# WRITTEN TASK:
Render everything from the start of the entries down to the line containing "pyautogui.click(x=256, y=79)" as a two-column CSV with the headers instruction and location. Give one row per entry, with each field quoted and line breaks turned into spaces, and leave out the pictures.

# RECORDS PROVIDED:
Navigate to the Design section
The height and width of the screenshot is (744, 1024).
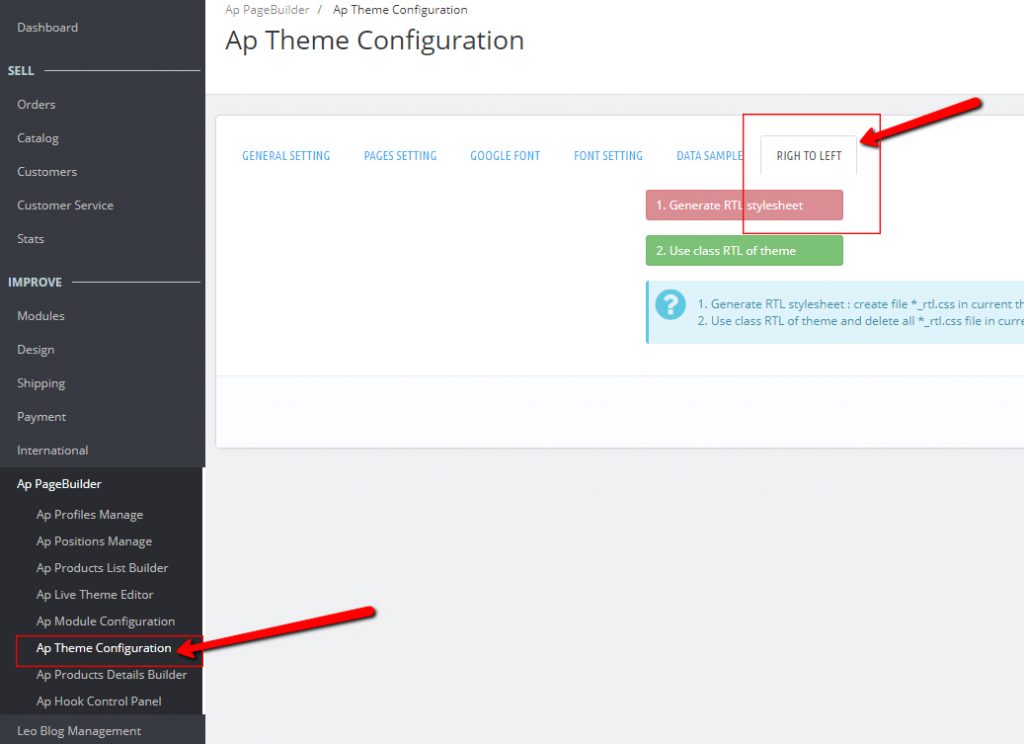pos(37,349)
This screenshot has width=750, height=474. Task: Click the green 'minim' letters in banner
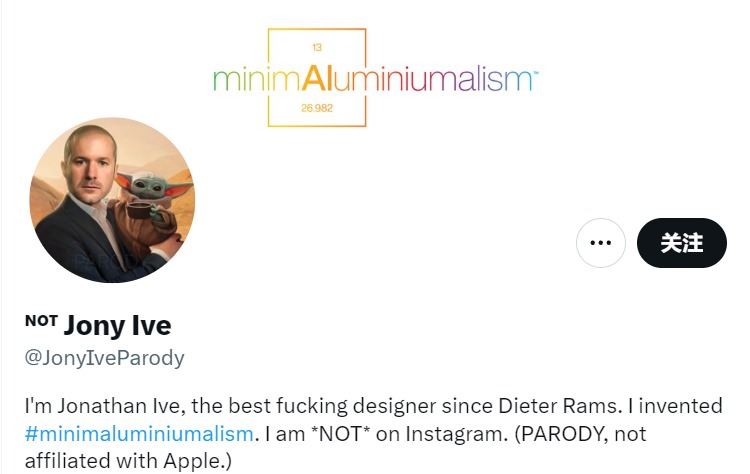pyautogui.click(x=256, y=79)
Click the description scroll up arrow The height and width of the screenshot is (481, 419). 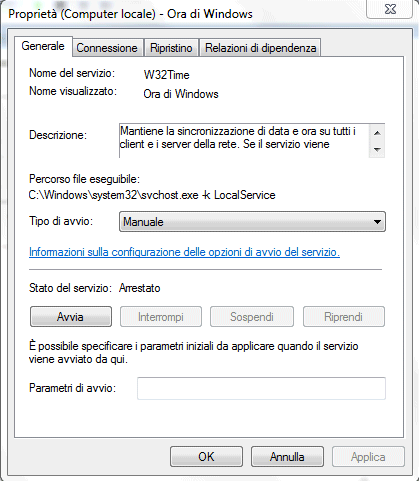[377, 133]
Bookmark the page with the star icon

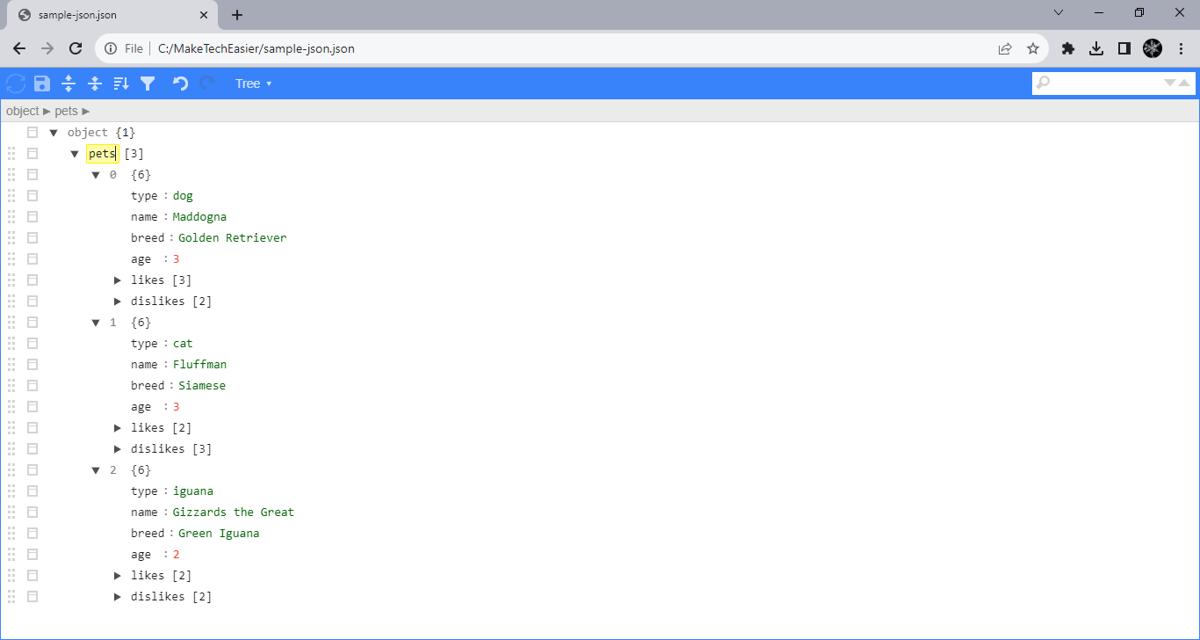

# ANSWER TO THE TASK:
instruction,location
"Navigate to the Design section The height and width of the screenshot is (744, 1024).","pos(37,349)"
"This screenshot has width=750, height=474. Task: Click the green 'minim' letters in banner","pyautogui.click(x=256, y=79)"